# Chicago tests for RPL uk or abroad



## ToniT (Dec 2, 2014)

Hi there,
I'm wondering if anyone can advise me on the fastest/best way to get these tests done?
I've read you can go direct to USA but have blood drawn here?
I've had 4 miscarraiges since my girl and have had all NHS tests.
I'm concidering IVF but feel I should be sure I have no immune issues first.  To be honest the whole thing is baffling me.
I think I will go abroad for IVF but not sure about the tests.
Any advise would be greatly received.  I need to start moving fast....


----------



## Anjelissa (Jan 11, 2007)

Hi ToniT,

I'm sorry to hear of your difficult and painful journey 

I just wanted to link you to some areas of the site that I feel maybe useful to you:

Diagnosis Boards:
http://www.fertilityfriends.co.uk/forum/index.php?board=110.0
(the first section lists the index for sub boards and then further down you will find the 'general' area.)
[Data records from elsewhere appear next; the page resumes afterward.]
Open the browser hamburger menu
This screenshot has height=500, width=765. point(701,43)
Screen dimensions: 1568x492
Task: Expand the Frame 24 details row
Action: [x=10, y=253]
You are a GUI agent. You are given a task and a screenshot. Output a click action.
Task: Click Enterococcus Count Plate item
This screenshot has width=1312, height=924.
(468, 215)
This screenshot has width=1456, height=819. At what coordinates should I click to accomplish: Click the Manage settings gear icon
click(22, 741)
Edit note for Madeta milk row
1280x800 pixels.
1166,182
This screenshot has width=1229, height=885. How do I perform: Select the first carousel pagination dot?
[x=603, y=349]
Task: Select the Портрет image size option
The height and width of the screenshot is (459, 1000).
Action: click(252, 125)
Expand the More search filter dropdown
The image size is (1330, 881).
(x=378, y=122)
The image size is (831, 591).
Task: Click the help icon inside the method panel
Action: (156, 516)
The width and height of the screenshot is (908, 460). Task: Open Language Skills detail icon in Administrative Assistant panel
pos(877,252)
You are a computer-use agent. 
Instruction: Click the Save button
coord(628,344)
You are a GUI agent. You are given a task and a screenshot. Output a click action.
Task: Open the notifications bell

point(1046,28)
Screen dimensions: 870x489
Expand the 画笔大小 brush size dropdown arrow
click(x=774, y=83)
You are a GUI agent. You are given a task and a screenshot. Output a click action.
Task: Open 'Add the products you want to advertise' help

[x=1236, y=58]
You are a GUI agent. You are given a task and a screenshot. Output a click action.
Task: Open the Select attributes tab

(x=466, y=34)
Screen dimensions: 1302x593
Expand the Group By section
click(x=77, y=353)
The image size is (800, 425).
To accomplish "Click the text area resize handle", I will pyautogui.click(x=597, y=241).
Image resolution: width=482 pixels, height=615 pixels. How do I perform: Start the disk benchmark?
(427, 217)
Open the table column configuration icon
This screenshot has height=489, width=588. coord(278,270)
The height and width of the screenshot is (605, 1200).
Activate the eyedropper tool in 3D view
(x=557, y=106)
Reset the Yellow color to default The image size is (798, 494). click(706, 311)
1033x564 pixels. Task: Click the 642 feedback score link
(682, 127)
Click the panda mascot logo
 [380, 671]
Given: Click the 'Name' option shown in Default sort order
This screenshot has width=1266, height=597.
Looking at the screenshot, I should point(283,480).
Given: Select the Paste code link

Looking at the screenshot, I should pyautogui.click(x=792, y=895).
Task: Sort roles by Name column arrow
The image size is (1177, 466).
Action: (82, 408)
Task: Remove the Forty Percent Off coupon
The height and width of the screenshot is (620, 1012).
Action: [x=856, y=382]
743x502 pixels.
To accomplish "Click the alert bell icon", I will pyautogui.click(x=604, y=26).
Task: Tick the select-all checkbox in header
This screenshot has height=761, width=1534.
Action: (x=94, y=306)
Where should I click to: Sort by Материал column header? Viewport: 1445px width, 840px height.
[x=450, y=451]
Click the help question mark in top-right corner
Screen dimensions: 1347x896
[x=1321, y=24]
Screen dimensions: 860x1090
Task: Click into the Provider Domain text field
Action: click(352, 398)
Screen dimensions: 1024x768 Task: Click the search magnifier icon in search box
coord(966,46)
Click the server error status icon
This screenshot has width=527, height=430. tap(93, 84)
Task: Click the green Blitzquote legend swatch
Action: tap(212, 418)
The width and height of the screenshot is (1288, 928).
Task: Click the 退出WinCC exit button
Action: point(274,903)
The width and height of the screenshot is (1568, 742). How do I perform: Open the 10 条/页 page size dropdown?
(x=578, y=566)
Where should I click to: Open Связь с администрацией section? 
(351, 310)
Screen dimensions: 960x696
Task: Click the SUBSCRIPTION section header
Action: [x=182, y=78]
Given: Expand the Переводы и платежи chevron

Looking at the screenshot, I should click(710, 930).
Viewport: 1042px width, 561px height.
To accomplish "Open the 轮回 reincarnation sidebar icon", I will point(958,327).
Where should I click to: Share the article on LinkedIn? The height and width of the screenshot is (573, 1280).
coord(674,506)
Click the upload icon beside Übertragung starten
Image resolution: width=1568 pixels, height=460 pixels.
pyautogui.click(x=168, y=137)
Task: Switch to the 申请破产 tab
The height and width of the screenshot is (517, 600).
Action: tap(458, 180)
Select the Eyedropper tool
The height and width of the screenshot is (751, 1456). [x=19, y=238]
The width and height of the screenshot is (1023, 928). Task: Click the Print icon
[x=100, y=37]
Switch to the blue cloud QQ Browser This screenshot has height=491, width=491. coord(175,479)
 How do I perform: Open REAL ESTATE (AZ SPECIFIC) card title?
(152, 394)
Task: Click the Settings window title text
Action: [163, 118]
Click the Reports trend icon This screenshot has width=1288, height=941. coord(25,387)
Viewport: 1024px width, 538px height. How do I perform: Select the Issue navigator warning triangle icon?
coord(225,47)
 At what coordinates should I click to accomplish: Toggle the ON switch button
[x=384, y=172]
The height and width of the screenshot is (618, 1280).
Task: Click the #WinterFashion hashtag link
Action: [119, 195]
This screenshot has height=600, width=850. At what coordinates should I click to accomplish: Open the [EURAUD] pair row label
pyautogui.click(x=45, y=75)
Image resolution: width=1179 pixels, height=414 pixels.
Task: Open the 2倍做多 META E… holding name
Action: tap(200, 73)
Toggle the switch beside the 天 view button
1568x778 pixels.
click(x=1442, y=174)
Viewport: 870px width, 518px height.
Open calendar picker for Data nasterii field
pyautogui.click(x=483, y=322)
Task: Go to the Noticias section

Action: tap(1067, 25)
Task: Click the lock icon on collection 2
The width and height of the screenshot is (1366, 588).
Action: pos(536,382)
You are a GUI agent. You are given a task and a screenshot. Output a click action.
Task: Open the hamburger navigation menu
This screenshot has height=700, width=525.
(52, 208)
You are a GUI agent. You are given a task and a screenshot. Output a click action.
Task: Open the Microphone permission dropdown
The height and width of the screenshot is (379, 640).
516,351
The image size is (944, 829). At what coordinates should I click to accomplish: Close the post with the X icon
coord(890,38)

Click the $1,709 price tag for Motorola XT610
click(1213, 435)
Diagnosis » Immune Issues & Investigations:
http://www.fertilityfriends.co.uk/forum/index.php?board=52.0

Pregnancy Loss, Stillbirth or Neonatal Loss:
http://www.fertilityfriends.co.uk/forum/index.php?board=12.0

Treatment support » IVF (General area and index to sub boards):
http://www.fertilityfriends.co.uk/forum/index.php?board=3.0

Regional and international » International (and index to sub boards):
http://www.fertilityfriends.co.uk/forum/index.php?board=261.0

I hope you find some advice on the relevant tests and useful info that will help you make an educated decision on the best path forward for you 
I wish you all the best and lots of luck 

Anj x


----------